What´s Market Failure?
[2023-05-12 04:30:33]
Market failure is a term often used by microeconomics when the market does not effectively utilize its resources in free markets. In the mentioned article, market failure has been achieved, but in this case it will not function effectively by creating negative externalities. Negative externalities are defined as the fact that the cost of products to society is higher than the cost of their individuals. Throughout this article, it is clear that significant externalities of production are occurring. This is evidenced by the fact that the garments produced in Bangladesh caused more than 1,000 confirmed deaths and no personal payment to cover this social cost.

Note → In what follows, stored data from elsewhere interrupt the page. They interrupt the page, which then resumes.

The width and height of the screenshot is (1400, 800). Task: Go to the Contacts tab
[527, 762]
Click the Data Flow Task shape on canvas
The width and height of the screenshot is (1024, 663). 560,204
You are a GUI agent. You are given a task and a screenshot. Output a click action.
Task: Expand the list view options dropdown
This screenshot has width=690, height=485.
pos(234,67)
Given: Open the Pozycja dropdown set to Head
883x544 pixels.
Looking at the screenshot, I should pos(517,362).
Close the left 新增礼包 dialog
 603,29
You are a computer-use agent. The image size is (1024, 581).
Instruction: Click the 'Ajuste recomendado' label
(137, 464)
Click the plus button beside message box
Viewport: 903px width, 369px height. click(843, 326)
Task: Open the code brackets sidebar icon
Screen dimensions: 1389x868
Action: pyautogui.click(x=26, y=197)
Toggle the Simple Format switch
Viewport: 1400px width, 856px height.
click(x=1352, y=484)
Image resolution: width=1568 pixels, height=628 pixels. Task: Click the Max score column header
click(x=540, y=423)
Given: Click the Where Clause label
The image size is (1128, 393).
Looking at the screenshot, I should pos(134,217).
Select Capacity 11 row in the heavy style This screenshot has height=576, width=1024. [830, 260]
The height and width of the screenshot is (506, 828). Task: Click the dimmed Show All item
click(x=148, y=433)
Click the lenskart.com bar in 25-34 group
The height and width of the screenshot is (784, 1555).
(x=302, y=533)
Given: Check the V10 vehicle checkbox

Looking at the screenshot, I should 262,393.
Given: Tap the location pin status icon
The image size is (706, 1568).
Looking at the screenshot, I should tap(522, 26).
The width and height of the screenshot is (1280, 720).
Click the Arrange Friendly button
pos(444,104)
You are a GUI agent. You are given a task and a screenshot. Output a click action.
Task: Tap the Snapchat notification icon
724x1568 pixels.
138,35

Then please tell me about market failure. What is market failure? The market failure is caused by resources not being allocated effectively due to the collapse of the price mechanism. These are caused by external factors, public goods, monopoly power, inequality, and other factors. What is the cause of market failure? The market failure can be caused by three main causes. The first reason is abuse of market power. This can happen if there is a possibility that a single purchaser or seller will have a significant impact on prices or output. The second reason is when the company's monopoly is natural. It can produce a set of goods and services given at lower cost than any other company. As the cost of the enterprise scale decreases, a natural monopoly is born. In the case of natural monopoly, monopolists will raise costs and tariffs. This is due to lack of efficient incentives or interest in maximizing profit. The last reason is externality
The most common complaint about capitalism (or free market) is focused on inequality, or what economists call "market failure". Examples of market failures include negative externalities, monopolies, and failure to provide public goods (defense, roads, etc.). All of these are real problems. Traditional knowledge to deal with market failures may require government actions through taxation, legislation, or other types of intervention. This harsh government reaction is dishonest to the history of the free market. Since Adam Smith's discovery, thousands of years of human effort is not comparable to the ability to build wealth that capitalism has released over more than 200 years. Because of the free market, there are only a few things such as oil, electricity, cars, airplanes, computers, Iphone, Medium.
Economists from Adam Smith to Neoclassical celebrations celebrated the magic of the free market. However, when I was a graduate student, most of the work of economists was trying to cope with the market failure rather than success. Failure of poverty and income distribution, crime, depression, poor physical condition, and other related diseases. Pollution and environmental deterioration failed. Failure of monopolistic, oligopolistic, and overly concentrated industry forces. These are often referred to as "externalities": unfortunate leaks from other closed, elegant, competitive systems. In fact, the ideals of the market are called "perfect competition". The solution from this complete external leak always involves some government intervention.